2.4. O booktrailer de Gonçalo M. Tavares: fiel q.b. ao livro e ao autor. E bem feito. Definindo o público-alvo, respeitando a poética do autor. O booktrailer de Mr. Mercedes: um filme super-profissional, caro, só com leitura de um trecho contra uma ilustração visual e sonora do ambiente do livro. Mas se lermos um texto ao telemóvel e o postarmos no Youtube, Instagram, Facebook etc., também é um booktrailer. Pode ser feito em dois minutos e ter zero investimento, pode levar semanas e implicar uma produção dispendiosa.
Moral: se pudermos, gastamos dinheiro. Mas hoje é possível publicitar gastando pouco.
3. Follow up
É dar seguimento mas é um pouco mais: é assegurar que a comunicação continua estabelecida.
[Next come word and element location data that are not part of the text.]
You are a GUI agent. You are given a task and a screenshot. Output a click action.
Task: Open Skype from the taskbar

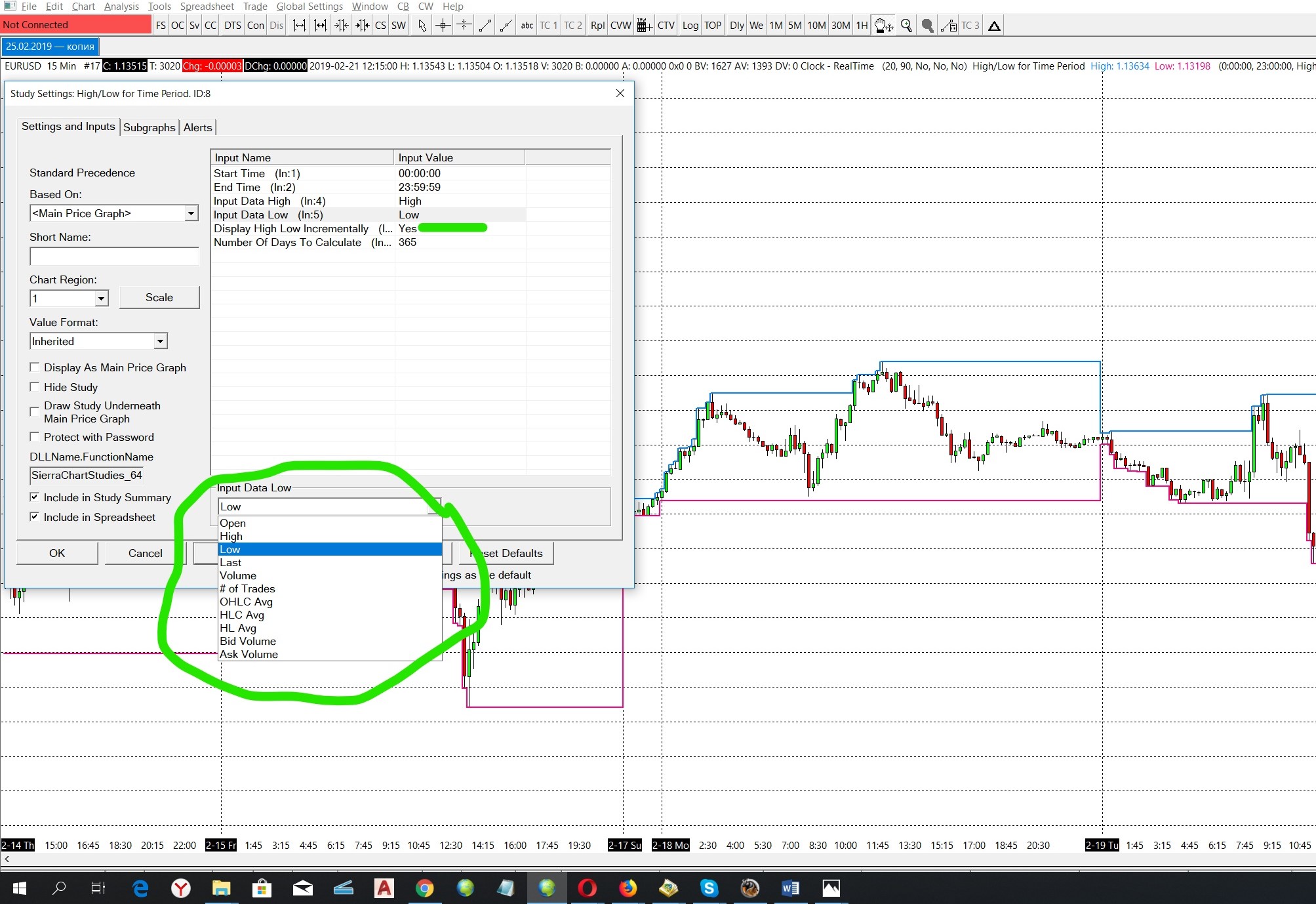click(709, 888)

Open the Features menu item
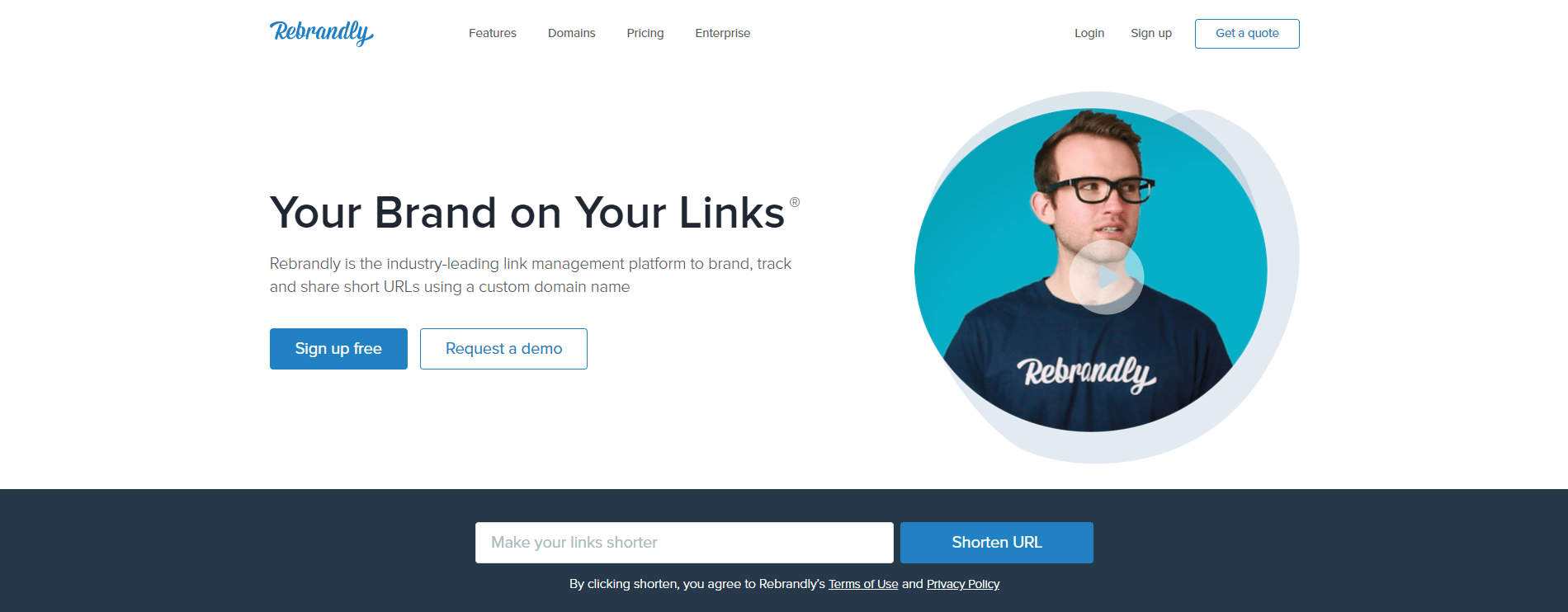pos(493,33)
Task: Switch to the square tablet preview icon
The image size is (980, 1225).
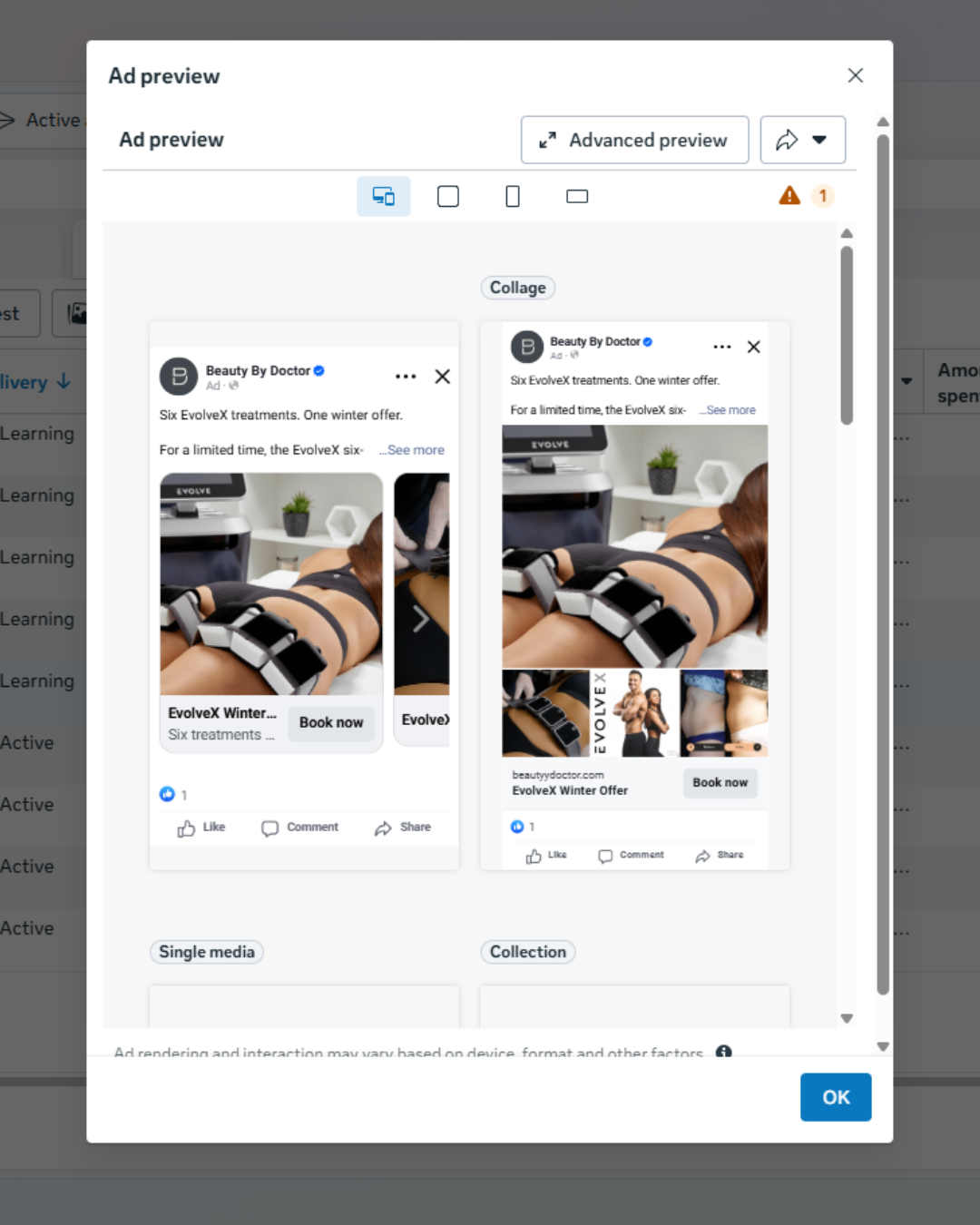Action: 448,196
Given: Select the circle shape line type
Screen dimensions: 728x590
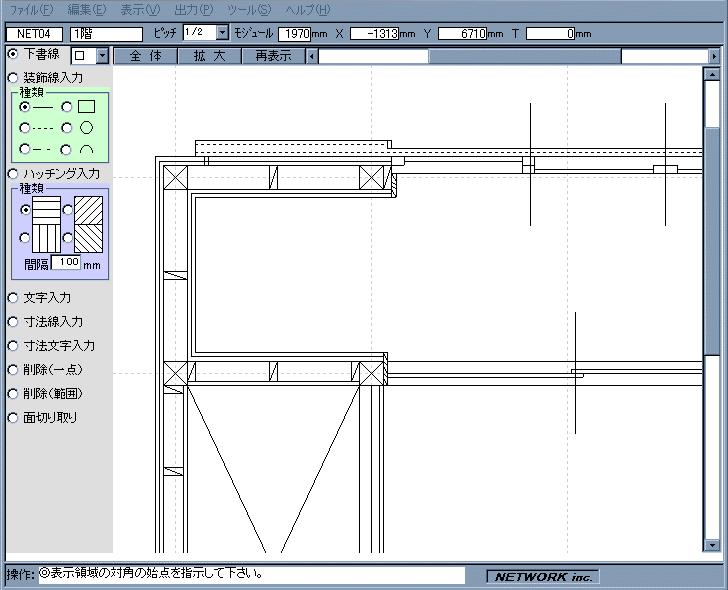Looking at the screenshot, I should 67,128.
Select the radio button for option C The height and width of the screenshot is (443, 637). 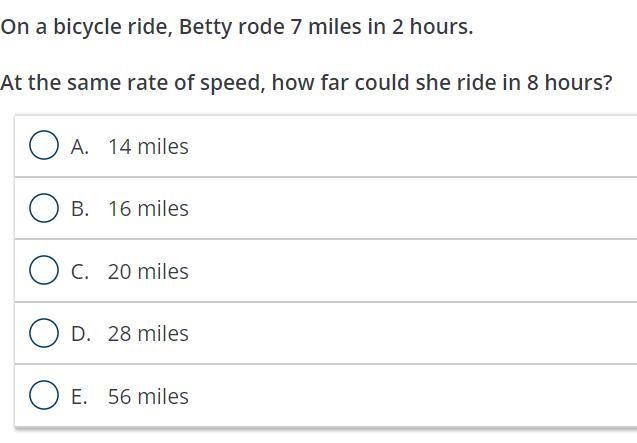pyautogui.click(x=44, y=270)
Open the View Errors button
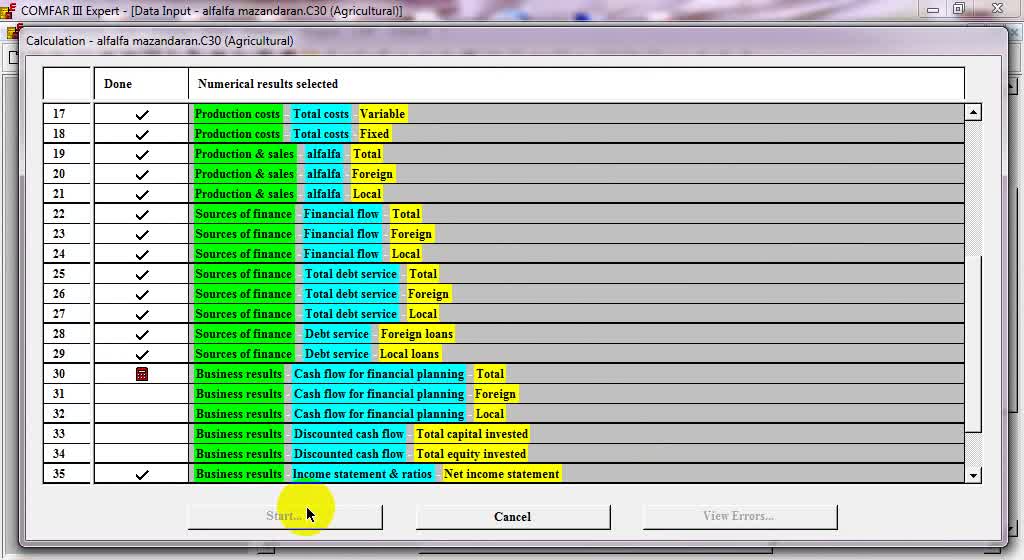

Quando o império espanho, esta va entrando em decadência, foi inventada a fórmula que explica muita coisa: «Se obedece, pero no se cumple.»
Há técnicas várias para insistir sem parecermos insistentes. Como em tudo, temos de encontrar a fórmula que melhor se adequa a quem somos.
E há, até quando criticamos alguém, a famosa sandes de ***. «Saiba que tenho imenso respeito por si e sempre o eachei supercompetente. Mas aqui fez uma burrice de todo o tamanho! E digo-o, porque tenho estima por si.» Etc.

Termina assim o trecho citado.